### AIM OF THE TASK
Across the records below, how many lines include the string "screenshot"? Respond with the number only.

### EXERCISE MATERIALS

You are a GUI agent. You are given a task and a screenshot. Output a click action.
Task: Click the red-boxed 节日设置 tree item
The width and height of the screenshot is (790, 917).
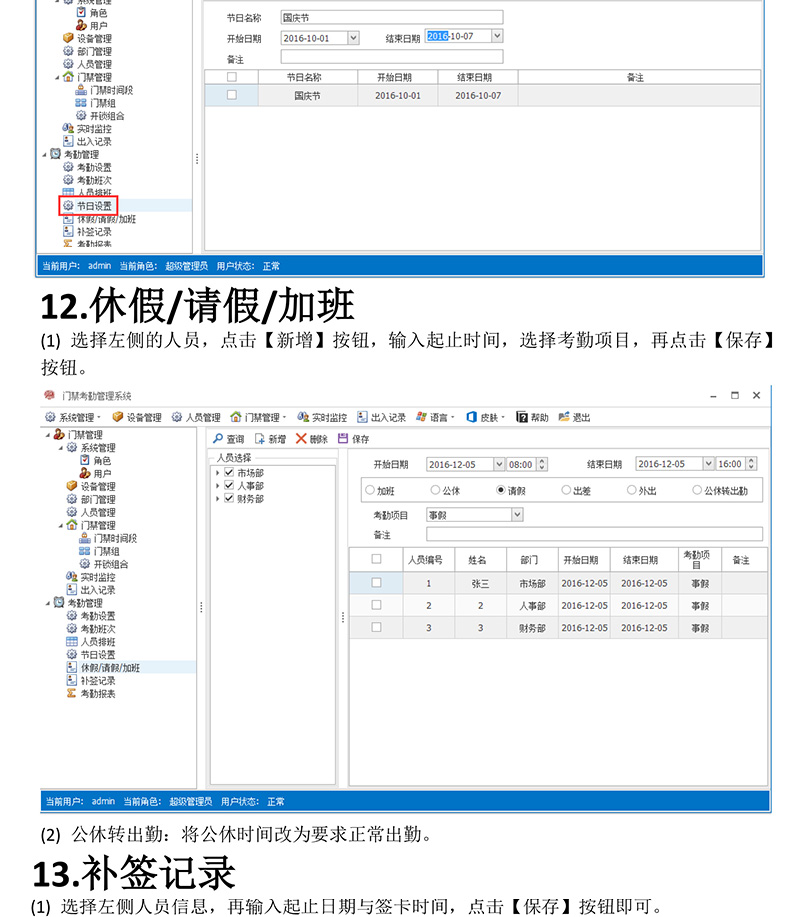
* * *
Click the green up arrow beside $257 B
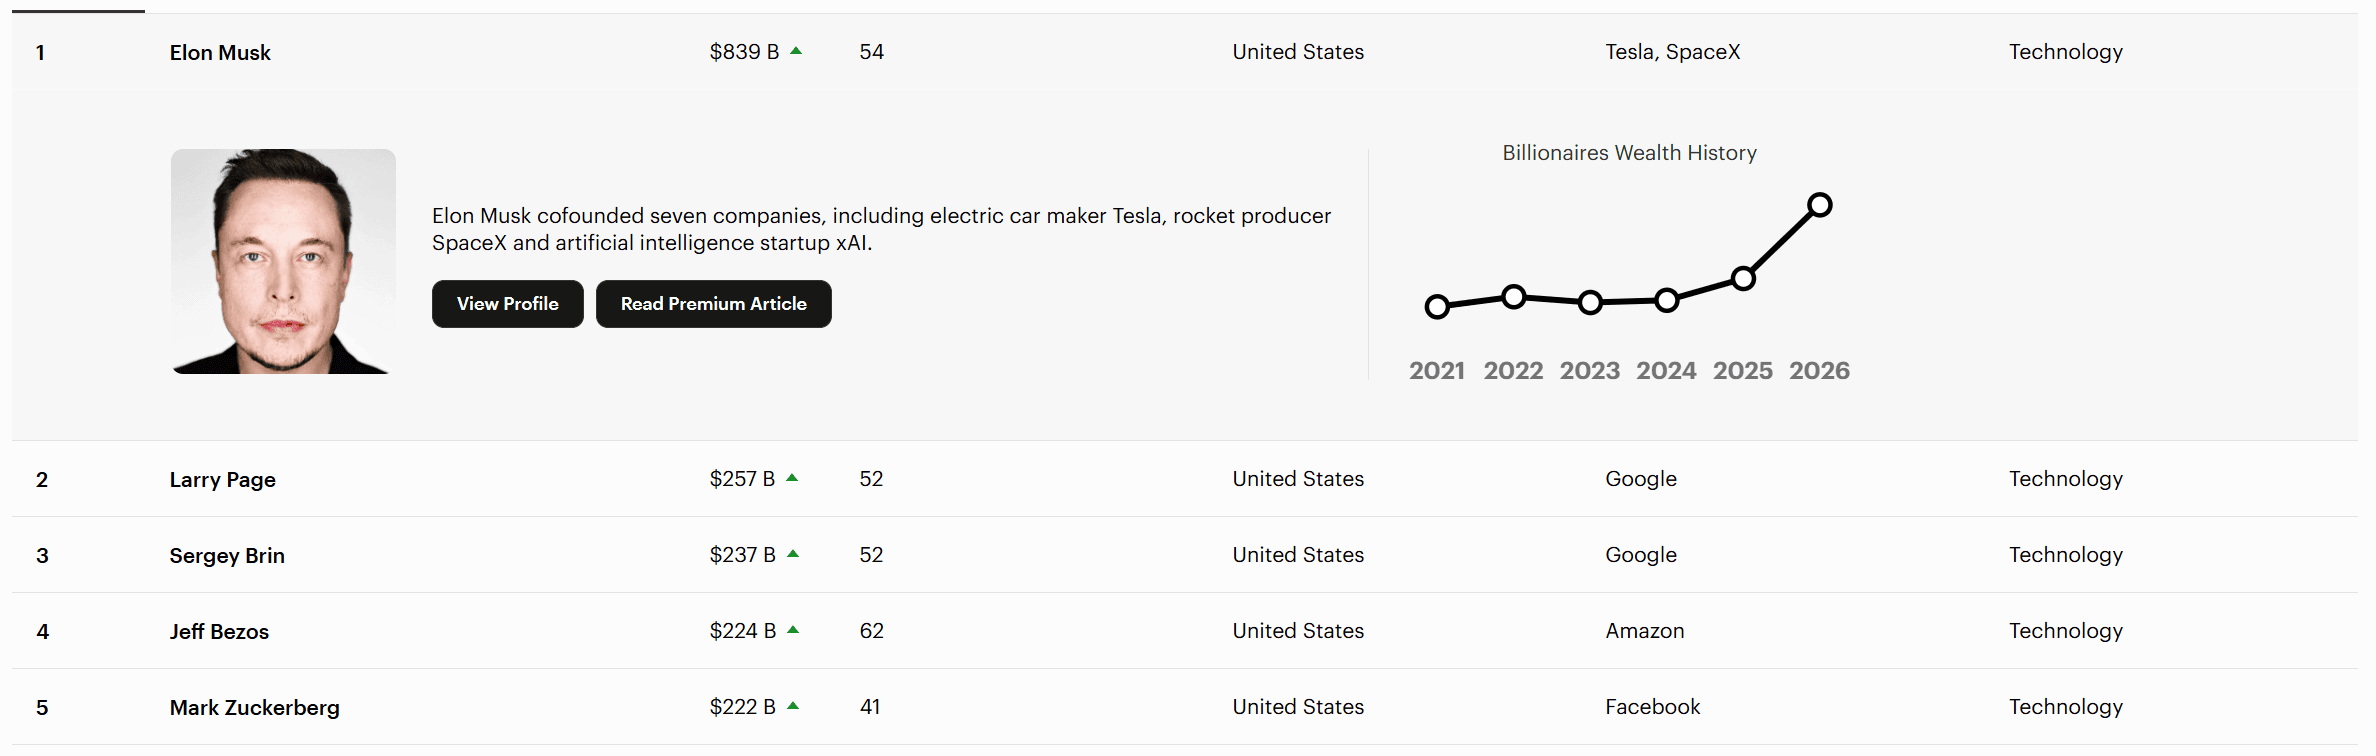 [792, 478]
==
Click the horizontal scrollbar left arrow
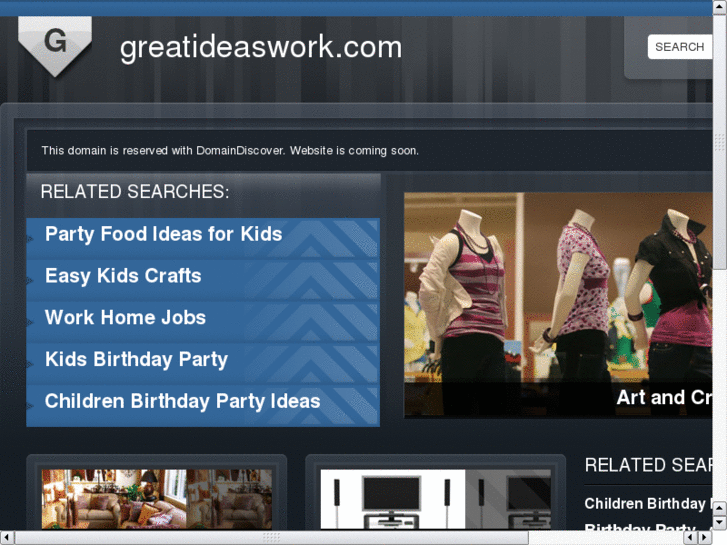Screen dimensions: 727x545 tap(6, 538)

### RESULT OF THIS TASK
2